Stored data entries

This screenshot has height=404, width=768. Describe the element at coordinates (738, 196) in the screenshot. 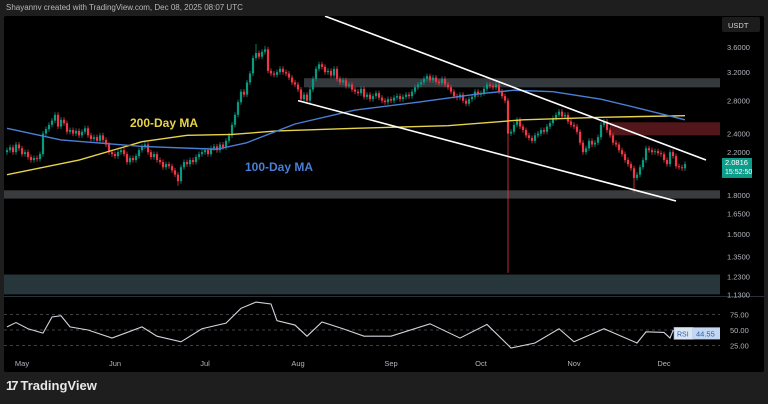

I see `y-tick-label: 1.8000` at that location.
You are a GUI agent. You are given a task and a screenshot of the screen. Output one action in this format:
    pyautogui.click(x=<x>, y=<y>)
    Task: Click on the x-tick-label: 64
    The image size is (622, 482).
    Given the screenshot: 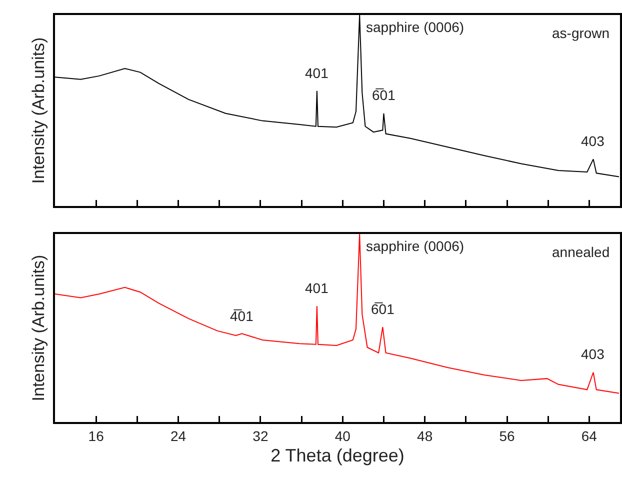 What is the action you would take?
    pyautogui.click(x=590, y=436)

*WORK INSTRUCTIONS*
Write out the listing word for word, starting at its first line and ending at the line containing "at that location.", with both ends included. Leave the pictures out of your copy.

*WRITTEN ANSWER*
This screenshot has height=404, width=768. Describe the element at coordinates (738, 196) in the screenshot. 

I see `y-tick-label: 1.8000` at that location.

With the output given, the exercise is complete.